Would you reproduce exactly the lines below from the one holding "299x298 pixels." through the one holding "Task: Expand Plex-Media-Server", inclusive, and no others?

── Provided records ──

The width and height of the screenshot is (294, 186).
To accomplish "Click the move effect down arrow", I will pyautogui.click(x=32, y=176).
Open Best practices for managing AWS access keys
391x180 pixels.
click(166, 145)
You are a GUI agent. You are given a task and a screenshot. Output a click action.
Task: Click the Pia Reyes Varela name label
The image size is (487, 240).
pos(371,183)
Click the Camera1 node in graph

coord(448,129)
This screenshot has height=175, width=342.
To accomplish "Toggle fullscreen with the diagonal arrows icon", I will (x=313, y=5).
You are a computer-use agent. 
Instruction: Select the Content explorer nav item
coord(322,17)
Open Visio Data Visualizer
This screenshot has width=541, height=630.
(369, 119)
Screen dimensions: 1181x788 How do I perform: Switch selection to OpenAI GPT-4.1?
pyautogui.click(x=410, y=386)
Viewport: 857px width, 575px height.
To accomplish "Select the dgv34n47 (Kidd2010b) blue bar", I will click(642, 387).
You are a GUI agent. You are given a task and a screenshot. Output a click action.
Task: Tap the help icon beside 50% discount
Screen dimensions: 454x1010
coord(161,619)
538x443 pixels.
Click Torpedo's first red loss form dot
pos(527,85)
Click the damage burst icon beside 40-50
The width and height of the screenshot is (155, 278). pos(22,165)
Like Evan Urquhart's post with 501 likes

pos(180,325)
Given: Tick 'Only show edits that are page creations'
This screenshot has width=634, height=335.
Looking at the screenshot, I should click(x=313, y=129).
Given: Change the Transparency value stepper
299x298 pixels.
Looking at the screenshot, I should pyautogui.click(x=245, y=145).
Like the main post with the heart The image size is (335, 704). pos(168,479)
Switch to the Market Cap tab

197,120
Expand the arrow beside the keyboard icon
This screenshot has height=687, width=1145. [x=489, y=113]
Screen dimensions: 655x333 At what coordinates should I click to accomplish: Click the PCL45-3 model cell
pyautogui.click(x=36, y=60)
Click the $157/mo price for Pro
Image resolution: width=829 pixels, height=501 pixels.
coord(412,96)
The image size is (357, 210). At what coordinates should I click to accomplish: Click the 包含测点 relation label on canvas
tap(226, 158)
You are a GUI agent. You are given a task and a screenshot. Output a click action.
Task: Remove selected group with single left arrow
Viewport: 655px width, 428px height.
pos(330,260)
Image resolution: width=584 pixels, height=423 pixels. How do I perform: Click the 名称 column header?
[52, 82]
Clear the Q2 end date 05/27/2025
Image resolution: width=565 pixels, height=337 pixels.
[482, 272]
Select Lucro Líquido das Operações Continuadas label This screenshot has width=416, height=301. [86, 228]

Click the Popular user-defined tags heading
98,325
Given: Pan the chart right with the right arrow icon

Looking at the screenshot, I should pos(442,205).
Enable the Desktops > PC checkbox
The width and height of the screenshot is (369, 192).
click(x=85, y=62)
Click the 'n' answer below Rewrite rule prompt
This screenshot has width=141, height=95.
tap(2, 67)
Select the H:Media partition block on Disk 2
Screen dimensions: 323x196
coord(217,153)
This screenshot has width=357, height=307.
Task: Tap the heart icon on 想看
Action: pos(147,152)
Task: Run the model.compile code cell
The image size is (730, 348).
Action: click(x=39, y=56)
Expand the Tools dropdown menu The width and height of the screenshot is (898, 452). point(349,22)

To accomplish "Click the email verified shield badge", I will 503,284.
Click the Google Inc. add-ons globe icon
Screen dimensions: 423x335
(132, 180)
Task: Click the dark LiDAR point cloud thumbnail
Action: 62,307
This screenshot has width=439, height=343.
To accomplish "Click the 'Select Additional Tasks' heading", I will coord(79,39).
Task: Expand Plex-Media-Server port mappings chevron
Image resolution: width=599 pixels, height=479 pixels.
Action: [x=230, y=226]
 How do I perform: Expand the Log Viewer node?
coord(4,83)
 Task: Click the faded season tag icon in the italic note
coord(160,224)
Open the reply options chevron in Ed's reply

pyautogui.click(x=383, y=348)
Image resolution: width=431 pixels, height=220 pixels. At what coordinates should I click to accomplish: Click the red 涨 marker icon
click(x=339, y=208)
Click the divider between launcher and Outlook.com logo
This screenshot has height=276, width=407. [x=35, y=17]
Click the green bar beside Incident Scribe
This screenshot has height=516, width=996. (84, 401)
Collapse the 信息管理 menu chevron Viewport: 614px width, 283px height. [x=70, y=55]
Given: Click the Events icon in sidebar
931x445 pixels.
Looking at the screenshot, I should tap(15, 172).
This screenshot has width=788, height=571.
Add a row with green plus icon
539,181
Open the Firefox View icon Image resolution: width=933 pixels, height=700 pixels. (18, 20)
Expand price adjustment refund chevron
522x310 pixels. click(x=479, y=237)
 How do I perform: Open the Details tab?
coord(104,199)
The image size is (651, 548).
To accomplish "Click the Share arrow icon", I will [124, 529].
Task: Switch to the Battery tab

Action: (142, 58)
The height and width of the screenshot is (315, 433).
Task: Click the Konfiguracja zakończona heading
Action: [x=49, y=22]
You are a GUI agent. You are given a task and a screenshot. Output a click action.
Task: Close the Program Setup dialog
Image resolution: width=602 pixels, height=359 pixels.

───

__Your response__.
299x298 pixels.
Looking at the screenshot, I should pyautogui.click(x=245, y=145).
Like the main post with the heart The image size is (335, 704). pos(168,479)
Switch to the Market Cap tab

197,120
Expand the arrow beside the keyboard icon
This screenshot has height=687, width=1145. [x=489, y=113]
Screen dimensions: 655x333 At what coordinates should I click to accomplish: Click the PCL45-3 model cell
pyautogui.click(x=36, y=60)
Click the $157/mo price for Pro
Image resolution: width=829 pixels, height=501 pixels.
coord(412,96)
The image size is (357, 210). At what coordinates should I click to accomplish: Click the 包含测点 relation label on canvas
tap(226, 158)
You are a GUI agent. You are given a task and a screenshot. Output a click action.
Task: Remove selected group with single left arrow
Viewport: 655px width, 428px height.
pos(330,260)
Image resolution: width=584 pixels, height=423 pixels. How do I perform: Click the 名称 column header?
[52, 82]
Clear the Q2 end date 05/27/2025
Image resolution: width=565 pixels, height=337 pixels.
[482, 272]
Select Lucro Líquido das Operações Continuadas label This screenshot has width=416, height=301. [86, 228]

Click the Popular user-defined tags heading
98,325
Given: Pan the chart right with the right arrow icon

Looking at the screenshot, I should pos(442,205).
Enable the Desktops > PC checkbox
The width and height of the screenshot is (369, 192).
click(x=85, y=62)
Click the 'n' answer below Rewrite rule prompt
This screenshot has width=141, height=95.
tap(2, 67)
Select the H:Media partition block on Disk 2
Screen dimensions: 323x196
coord(217,153)
This screenshot has width=357, height=307.
Task: Tap the heart icon on 想看
Action: pos(147,152)
Task: Run the model.compile code cell
The image size is (730, 348).
Action: click(x=39, y=56)
Expand the Tools dropdown menu The width and height of the screenshot is (898, 452). point(349,22)

To accomplish "Click the email verified shield badge", I will 503,284.
Click the Google Inc. add-ons globe icon
Screen dimensions: 423x335
(132, 180)
Task: Click the dark LiDAR point cloud thumbnail
Action: 62,307
This screenshot has width=439, height=343.
To accomplish "Click the 'Select Additional Tasks' heading", I will coord(79,39).
Task: Expand Plex-Media-Server port mappings chevron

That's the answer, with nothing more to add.